How tiny is an accelerometer? The one in the Wii™ video-game controller is about the size of Lincoln's nose on a penny! In digital cameras, accelerometers determine the orientation to display an image. In cars, they detect collisions and inflate airbags. And in video games, they sense a player's controller moves. Robots use accelerometers to determine if they are traveling uphill, over uneven terrain, or if they have just hit an unexpected obstacle.
Ever wonder what things look like to a robot? At roboworld™, you can use a track ball to rotate an image of yourself. It's just like getting right inside the robot's "head"!
Our brains combine the two slightly different images from each of our eyes to produce a 3-D image, allowing us to see depth. But a robot might see depth with only one 'eye'! This 3-D sensor bounces beams of infrared light "invisible to human eyes" off objects in front of it, then measures the time it takes that light to be reflected back. By measuring the difference in how long it takes for the infrared light to hit each one of thousands of tiny pixel sensors (side by side in a grid only the size of a postage stamp!), the computer can create a moving 3-D image of the world around it. Like people, some robots can recognize shapes, colors, and moving objects on a video screen. But it's difficult to detect depth from a flat image. Advanced depth sensors like this will allow better design of navigation and object detection systems for robots.

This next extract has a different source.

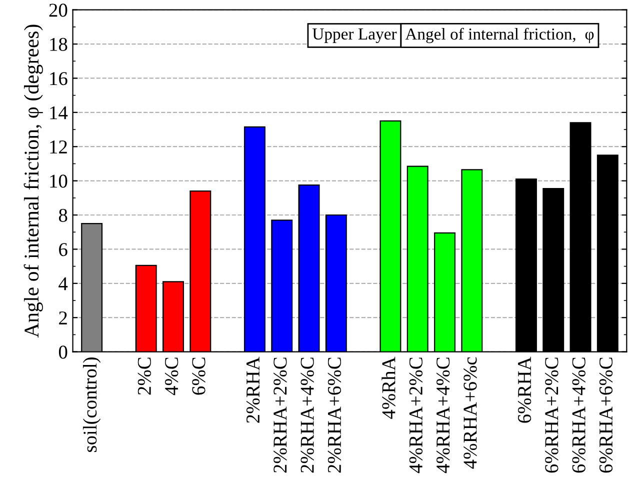  What do you see at coordinates (354, 36) in the screenshot?
I see `annotation: Upper Layer` at bounding box center [354, 36].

Just like us, robots need to get a grip! Try to control a robot hand at roboworld™.
If a robot applies too little force to its gripper, the object it is trying to pick up could slip; too much force, and the thing is squashed. The solution: a force sensor located in the robot's gripper allows it to apply the right amount of force every time. Force sensors are often used in manufacturing where products like car parts are grasped and moved with incredible precision. Did you know you have force sensors too? Nerves in our skin allow us to detect and adjust the force we exert on things we handle – from bowling balls to eggs. Our lightning-quick nervous systems also tell us when we need to grip things more tightly so they don't slip. Robots, though, often have to be reprogrammed for each different thing they handle.
Not all robots use vision systems in their work. So how does a "blind" robot know where it is moving?
This rotational sensor reads light and dark sections of a disc to determine how much it – and any object it is attached to – has rotated. Each pie-shaped section of the disc has a different light and dark pattern, representing part of a 360° full rotation. By identifying the light-dark patterns, sensors determine how far the disc has moved. Rotational sensors can be used in a robot's joints to track its position, or in its wheels to determine how far or fast it is moving. For instance, the pattern of dark-dark-dark-light (represented as 0-0-0-1) shows the disc has rotated between 22.5° and 45°. If the robot receives a 0-0-0-1 signal from the sensor, it knows its arm has rotated to that position. It’s like Twister® for robots!